* begin *

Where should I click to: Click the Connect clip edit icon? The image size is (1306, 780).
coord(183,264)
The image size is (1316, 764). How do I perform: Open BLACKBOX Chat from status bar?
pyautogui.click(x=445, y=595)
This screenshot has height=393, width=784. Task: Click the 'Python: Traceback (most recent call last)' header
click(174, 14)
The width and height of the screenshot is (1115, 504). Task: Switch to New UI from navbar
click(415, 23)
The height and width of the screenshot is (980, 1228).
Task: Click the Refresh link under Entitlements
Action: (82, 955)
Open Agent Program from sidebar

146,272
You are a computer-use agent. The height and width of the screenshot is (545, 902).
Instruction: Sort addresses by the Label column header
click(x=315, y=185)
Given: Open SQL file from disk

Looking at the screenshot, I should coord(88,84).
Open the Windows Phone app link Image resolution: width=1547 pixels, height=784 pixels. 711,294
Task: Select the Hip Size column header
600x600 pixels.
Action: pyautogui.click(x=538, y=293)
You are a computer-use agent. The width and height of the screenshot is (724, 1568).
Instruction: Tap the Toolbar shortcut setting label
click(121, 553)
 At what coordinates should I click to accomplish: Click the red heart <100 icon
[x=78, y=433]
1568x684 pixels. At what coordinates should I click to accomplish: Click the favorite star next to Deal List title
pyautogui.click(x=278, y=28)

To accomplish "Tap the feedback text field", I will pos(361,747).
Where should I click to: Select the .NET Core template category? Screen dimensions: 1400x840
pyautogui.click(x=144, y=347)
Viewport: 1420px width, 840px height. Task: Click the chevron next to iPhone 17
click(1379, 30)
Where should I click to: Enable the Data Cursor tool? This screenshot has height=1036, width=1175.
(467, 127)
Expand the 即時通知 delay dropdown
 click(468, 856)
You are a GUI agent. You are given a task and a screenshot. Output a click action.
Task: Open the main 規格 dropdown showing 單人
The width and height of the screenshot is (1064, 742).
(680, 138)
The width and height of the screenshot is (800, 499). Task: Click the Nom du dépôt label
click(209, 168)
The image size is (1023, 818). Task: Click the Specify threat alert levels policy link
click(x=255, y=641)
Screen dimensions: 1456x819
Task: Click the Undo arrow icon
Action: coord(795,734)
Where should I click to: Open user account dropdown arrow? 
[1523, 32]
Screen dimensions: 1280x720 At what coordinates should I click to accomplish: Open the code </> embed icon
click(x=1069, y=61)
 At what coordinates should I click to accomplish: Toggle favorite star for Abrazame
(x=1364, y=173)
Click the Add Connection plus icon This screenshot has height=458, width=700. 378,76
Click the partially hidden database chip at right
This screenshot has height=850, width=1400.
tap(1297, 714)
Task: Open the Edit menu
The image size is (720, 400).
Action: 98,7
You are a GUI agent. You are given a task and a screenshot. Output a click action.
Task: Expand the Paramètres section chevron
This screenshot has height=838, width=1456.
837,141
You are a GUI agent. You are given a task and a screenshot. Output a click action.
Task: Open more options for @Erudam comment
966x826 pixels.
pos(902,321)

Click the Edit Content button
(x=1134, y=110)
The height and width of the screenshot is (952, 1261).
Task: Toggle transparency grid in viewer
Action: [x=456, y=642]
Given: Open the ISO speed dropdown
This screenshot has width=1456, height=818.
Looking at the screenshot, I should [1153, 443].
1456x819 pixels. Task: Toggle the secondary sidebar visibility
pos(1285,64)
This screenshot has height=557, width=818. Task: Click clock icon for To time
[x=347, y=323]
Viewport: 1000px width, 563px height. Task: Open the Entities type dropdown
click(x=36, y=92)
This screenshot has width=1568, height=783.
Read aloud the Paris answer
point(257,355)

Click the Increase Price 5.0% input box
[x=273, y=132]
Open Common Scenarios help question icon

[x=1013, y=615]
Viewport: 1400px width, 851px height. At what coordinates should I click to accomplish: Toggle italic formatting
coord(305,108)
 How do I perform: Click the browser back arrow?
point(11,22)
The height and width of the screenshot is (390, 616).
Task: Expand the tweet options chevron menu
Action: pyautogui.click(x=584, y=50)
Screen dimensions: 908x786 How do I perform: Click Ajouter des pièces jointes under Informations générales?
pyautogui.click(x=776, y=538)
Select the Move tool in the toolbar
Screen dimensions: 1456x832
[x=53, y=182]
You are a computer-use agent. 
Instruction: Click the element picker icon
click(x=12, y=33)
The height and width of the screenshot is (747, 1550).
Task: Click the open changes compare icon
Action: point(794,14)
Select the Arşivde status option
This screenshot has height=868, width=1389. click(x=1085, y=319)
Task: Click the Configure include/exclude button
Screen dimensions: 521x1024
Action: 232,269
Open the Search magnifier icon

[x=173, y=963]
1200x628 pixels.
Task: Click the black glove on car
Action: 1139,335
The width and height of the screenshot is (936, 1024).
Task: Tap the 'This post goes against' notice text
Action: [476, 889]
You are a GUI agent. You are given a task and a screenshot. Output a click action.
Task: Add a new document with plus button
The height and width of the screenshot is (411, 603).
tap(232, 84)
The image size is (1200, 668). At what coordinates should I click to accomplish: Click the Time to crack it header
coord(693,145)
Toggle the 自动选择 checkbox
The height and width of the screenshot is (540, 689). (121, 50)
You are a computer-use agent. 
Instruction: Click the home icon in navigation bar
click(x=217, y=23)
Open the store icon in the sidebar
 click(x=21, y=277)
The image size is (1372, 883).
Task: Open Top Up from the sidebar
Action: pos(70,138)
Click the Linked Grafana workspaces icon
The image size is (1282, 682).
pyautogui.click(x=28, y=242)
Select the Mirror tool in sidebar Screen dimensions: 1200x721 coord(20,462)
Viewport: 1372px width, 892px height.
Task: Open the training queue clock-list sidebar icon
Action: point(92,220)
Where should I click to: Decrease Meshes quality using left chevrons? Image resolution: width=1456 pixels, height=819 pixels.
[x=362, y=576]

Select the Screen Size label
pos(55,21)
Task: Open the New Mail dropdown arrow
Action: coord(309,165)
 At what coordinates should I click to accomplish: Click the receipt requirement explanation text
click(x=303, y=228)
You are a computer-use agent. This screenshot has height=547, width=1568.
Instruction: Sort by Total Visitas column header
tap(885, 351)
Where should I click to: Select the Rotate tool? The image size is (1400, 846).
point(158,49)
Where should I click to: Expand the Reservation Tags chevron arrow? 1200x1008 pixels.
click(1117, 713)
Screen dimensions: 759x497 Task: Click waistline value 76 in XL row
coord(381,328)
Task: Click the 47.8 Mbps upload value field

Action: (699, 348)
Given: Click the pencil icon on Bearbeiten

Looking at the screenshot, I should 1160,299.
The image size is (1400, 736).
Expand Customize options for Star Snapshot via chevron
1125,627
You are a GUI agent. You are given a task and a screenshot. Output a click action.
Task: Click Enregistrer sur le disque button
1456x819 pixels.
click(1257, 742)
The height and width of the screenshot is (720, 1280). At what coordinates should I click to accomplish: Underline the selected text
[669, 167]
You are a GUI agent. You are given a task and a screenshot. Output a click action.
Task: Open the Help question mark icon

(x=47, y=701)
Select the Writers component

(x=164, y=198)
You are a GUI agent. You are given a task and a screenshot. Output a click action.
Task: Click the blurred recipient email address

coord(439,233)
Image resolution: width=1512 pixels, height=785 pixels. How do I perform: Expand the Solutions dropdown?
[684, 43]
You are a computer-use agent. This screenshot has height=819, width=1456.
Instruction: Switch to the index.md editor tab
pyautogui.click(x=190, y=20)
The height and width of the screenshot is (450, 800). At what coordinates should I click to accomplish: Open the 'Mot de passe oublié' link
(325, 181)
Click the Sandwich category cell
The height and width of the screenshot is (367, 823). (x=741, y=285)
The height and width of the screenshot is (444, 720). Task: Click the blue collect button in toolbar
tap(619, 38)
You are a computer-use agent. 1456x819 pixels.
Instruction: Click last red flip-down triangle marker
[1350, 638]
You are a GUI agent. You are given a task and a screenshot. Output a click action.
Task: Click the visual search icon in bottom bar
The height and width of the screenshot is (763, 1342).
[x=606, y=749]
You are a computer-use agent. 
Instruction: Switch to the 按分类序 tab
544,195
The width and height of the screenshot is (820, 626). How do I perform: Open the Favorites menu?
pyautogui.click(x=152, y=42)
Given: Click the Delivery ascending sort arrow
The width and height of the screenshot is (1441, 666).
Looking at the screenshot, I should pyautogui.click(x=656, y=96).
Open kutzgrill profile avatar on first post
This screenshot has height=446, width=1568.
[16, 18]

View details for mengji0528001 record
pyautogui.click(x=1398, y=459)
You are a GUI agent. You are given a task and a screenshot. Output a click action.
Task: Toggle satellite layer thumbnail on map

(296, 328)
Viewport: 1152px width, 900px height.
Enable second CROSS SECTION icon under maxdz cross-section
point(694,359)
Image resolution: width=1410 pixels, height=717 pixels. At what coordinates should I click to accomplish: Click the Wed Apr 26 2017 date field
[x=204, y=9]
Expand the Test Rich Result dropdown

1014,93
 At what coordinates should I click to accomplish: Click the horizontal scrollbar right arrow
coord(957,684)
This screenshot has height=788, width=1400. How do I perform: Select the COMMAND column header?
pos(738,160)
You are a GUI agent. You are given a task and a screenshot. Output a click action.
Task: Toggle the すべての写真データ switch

* end *

Problem to solve — Copy out everything from the line containing "The width and height of the screenshot is (820, 626)." down to the line containing "coord(957,684)", both of those lines included, without changing anything.

Result of this task —
The width and height of the screenshot is (820, 626). How do I perform: Open the Favorites menu?
pyautogui.click(x=152, y=42)
Given: Click the Delivery ascending sort arrow
The width and height of the screenshot is (1441, 666).
Looking at the screenshot, I should pyautogui.click(x=656, y=96).
Open kutzgrill profile avatar on first post
This screenshot has height=446, width=1568.
[16, 18]

View details for mengji0528001 record
pyautogui.click(x=1398, y=459)
You are a GUI agent. You are given a task and a screenshot. Output a click action.
Task: Toggle satellite layer thumbnail on map

(296, 328)
Viewport: 1152px width, 900px height.
Enable second CROSS SECTION icon under maxdz cross-section
point(694,359)
Image resolution: width=1410 pixels, height=717 pixels. At what coordinates should I click to accomplish: Click the Wed Apr 26 2017 date field
[x=204, y=9]
Expand the Test Rich Result dropdown

1014,93
 At what coordinates should I click to accomplish: Click the horizontal scrollbar right arrow
coord(957,684)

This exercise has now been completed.